“¡Me lo mataron!.. Ellos quieren voltear las cosas”

- Jun 10, 2010

>Ciudad Juárez.- El féretro de color blanco y los seis modestos arreglos florales a su alrededor, sobresalen en medio de un cuarto de adobe, de cuatro metros por seis y dos de altura, que pinta a la perfección una naturaleza muerta, donde apenas cabe un viejo sillón Love Seat, un aparato de aire acondicionado que fue montado —ex profeso para la “recepción” de los amigos y familiares— sobre unos tabiques de concreto y los cenizos tapetes que cubren el piso, y cuyo color se pierde en el mismo piso.

La vivienda de Sergio Pedro se pierde sobre un hoyanco donde confluyen lo que en el pasado fueron riachuelos y arroyos naturales donde se construyeron anárquicamente casas-habitación en las faldas del cerro Bola en la ampliación Plutarco Elías Calles, una colonia en extrema pobreza en el surponiente de Ciudad Juárez.

A las espaldas del cerro se divisa a la perfección el gigantesco mensaje emblemático: “La Biblia Es Verdad”, que suele leerse desde las alturas.

La tragedia de la familia Hernández Güereca no puede ser mayor. El menor de los seis hermanos fue asesinado por un oficial de la Patrulla Fronteriza, cuando el abuelo de nacionalidad estadounidense, Ángel Suárez Luna, peleó en favor de los estadounidenses durante la Segunda Guerra Mundial.

Era de Nueva Jersey, allí nació, dijo don Jesús Hernández Librado, padre de Sergio Adrián.
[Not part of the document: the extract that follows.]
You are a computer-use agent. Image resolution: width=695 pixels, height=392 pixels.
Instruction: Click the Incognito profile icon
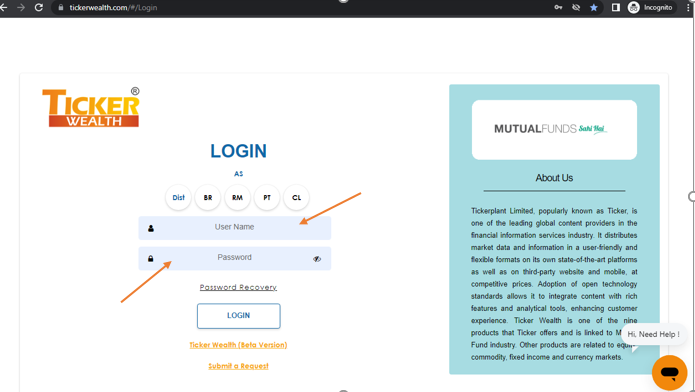coord(633,8)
Por circunstancias no explicadas, el padre de Sergio Adrián decidió que jamás llevaría el apellido de su padre. Jamás les arregló papeles (ciudadanía o residencial legal), y la única justificación fue: “No quiero que vayan (a Estado Unidos) a servir de gatos…”.

Jesús Librado Hernández, dice que su padre, nativo de Nueva Jersey, falleció en 1975. No hubo nada más, sólo el recuerdo del progenitor.

Pero el hombre, de complexión delgada, vestido con pantalón color kaki y camisa negra, visiblemente abrumado, rompe en desesperación para gritar a los reporteros:

¡Quiero que se vayan!, ¡No me estén inventando...! Déjenme sepultarlo!, dijo entre sollozos, luego de que conoció por datos de un reportero del equipo de Jacobo Zabludovsky que el gobierno estadounidense estaba informando que su hijo tenía una ficha del otro lado.

¡Eso es mentira!, lo niego completamente. Mi hijo estudiaba aquí y yo lo llevaba a la escuela, expresó don Jesús. —Ellos quieren voltear las cosas, agregó el padre entre el dolor y el sufrimiento.
A las 12:20 horas, el representante de la cancillería mexicana, Roberto Rodríguez Hernández, acompañado del Cónsul de Protección se encaminó al interior del diminuto cuarto donde se encontraba el féretro para mostrar respeto.

—¡Que se haga justicia!, le pidió don Jesús al cónsul de México en El Paso. —Yo no quiero nada—… Ahora me lo están acusando de delincuente, le dijo a manera de queja.
—¡Me lo mataron..! ¡Que se haga justicia!, repitió.
—¡Le vamos a hacer justicia señor!... Eso es un tributo a él, le respondió el diplomático mexicano al afligido hombre.
¡Cómo me lo masacraron!, dijo don Jesús.
—Muy lamentable señor…, dijo quedamente el cónsul General y representante de la cancillería mexicana.